Information provided:
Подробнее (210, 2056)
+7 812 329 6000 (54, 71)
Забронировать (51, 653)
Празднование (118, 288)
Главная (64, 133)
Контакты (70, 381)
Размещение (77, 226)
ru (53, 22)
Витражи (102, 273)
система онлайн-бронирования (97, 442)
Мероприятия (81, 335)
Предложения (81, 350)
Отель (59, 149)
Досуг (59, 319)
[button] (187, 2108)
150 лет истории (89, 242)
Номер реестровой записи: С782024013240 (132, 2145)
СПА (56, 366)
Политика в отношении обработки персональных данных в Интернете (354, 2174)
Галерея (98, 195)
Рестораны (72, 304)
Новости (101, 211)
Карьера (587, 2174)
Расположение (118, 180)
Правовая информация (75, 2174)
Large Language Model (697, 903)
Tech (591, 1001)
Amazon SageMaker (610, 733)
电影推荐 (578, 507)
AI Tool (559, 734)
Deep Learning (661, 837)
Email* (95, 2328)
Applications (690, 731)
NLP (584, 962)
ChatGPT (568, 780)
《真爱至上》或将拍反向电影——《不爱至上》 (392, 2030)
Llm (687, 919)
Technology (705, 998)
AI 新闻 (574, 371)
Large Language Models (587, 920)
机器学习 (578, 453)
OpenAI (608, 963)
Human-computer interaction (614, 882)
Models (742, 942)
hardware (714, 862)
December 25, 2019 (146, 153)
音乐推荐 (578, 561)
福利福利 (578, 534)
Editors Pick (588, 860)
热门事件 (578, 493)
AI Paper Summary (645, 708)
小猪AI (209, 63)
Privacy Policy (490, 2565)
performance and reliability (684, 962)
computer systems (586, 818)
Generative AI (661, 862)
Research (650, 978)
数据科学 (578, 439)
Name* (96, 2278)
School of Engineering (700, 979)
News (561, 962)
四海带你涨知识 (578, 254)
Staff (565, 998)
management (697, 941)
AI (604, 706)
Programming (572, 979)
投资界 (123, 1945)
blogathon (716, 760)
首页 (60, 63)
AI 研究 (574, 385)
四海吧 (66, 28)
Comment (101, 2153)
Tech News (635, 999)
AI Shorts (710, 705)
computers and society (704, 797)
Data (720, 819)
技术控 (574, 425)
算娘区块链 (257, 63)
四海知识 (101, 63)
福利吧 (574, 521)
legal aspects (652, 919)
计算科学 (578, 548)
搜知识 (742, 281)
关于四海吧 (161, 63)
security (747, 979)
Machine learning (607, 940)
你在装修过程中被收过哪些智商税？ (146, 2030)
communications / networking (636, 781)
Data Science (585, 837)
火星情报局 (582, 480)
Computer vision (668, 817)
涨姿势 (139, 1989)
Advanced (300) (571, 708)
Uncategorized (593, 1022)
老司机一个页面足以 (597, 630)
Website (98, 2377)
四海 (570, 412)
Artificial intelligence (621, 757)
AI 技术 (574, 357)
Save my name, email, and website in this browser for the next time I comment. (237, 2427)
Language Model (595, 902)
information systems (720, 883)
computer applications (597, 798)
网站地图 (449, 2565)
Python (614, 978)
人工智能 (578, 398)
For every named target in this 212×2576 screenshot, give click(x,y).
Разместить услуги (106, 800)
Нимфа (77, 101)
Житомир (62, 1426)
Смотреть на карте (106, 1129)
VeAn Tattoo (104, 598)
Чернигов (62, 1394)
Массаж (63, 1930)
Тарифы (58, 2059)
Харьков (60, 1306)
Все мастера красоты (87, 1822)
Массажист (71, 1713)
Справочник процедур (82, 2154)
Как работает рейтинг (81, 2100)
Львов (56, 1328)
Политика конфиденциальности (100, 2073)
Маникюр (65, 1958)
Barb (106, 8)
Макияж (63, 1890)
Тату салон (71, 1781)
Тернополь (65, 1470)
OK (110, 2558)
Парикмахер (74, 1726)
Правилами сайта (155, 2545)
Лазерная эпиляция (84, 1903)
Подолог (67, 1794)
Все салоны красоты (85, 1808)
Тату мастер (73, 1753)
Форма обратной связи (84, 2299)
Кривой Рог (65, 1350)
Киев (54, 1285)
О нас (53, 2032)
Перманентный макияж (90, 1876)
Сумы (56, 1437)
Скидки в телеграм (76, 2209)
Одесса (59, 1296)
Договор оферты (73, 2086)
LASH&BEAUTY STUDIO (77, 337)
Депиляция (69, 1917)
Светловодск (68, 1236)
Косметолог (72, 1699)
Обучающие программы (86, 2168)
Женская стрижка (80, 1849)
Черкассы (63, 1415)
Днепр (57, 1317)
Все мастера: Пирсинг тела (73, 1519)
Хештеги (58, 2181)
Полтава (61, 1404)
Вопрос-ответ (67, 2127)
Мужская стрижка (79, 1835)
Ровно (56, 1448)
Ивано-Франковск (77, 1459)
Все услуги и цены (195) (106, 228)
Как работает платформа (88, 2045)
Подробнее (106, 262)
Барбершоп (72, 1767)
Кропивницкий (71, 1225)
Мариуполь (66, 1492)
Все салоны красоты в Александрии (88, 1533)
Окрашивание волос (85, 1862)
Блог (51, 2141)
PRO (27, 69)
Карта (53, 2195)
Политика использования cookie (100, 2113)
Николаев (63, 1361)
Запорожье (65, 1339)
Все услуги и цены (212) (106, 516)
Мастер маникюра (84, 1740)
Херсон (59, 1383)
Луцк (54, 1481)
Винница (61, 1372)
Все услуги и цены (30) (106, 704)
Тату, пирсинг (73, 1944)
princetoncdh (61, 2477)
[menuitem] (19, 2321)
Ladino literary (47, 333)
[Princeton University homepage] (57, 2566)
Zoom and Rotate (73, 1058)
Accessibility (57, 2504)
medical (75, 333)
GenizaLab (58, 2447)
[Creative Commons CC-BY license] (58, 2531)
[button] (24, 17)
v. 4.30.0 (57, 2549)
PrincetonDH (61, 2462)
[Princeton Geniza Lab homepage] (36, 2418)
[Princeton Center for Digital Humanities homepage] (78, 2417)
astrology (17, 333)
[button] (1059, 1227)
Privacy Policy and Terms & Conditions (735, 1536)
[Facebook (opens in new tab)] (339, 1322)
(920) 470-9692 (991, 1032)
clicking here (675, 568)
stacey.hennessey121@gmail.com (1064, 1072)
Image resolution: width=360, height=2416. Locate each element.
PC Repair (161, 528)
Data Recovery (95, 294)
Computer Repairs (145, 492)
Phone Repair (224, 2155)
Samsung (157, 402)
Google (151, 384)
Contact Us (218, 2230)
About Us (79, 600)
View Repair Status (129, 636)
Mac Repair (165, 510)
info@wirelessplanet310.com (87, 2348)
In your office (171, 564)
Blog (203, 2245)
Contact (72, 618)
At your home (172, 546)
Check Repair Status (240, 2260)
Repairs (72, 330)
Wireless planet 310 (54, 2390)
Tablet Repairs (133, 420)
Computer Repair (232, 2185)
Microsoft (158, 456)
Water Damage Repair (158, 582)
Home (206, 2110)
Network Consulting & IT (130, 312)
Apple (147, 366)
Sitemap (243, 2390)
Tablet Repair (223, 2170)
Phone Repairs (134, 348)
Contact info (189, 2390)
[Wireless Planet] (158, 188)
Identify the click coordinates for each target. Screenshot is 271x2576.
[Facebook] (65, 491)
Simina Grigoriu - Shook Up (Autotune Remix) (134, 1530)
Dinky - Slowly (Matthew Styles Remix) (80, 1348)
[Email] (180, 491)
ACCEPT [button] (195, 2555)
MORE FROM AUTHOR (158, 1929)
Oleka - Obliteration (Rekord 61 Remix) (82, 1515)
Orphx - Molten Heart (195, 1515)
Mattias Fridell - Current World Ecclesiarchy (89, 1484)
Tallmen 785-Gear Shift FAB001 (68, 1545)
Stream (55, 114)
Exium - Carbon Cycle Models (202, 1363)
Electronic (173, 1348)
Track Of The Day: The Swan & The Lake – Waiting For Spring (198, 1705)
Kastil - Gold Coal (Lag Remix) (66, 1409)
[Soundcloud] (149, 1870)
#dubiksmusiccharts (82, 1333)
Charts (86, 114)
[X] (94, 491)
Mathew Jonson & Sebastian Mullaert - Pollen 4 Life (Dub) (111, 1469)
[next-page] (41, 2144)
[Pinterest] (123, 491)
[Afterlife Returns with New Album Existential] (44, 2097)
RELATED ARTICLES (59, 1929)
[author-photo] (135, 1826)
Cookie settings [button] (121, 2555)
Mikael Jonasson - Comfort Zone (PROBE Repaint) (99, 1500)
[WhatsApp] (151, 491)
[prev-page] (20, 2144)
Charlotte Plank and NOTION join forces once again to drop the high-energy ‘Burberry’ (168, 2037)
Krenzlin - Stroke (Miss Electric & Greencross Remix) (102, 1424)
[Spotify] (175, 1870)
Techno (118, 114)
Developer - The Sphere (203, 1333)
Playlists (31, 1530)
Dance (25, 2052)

Your objective:
If a line comes after the one containing "AI 新闻 (574, 371)", leave it out; set down every line of the data before it, and that line itself, exactly.

Expected answer:
Подробнее (210, 2056)
+7 812 329 6000 (54, 71)
Забронировать (51, 653)
Празднование (118, 288)
Главная (64, 133)
Контакты (70, 381)
Размещение (77, 226)
ru (53, 22)
Витражи (102, 273)
система онлайн-бронирования (97, 442)
Мероприятия (81, 335)
Предложения (81, 350)
Отель (59, 149)
Досуг (59, 319)
[button] (187, 2108)
150 лет истории (89, 242)
Номер реестровой записи: С782024013240 (132, 2145)
СПА (56, 366)
Политика в отношении обработки персональных данных в Интернете (354, 2174)
Галерея (98, 195)
Рестораны (72, 304)
Новости (101, 211)
Карьера (587, 2174)
Расположение (118, 180)
Правовая информация (75, 2174)
Large Language Model (697, 903)
Tech (591, 1001)
Amazon SageMaker (610, 733)
电影推荐 (578, 507)
AI Tool (559, 734)
Deep Learning (661, 837)
Email* (95, 2328)
Applications (690, 731)
NLP (584, 962)
ChatGPT (568, 780)
《真爱至上》或将拍反向电影——《不爱至上》 (392, 2030)
Llm (687, 919)
Technology (705, 998)
AI 新闻 (574, 371)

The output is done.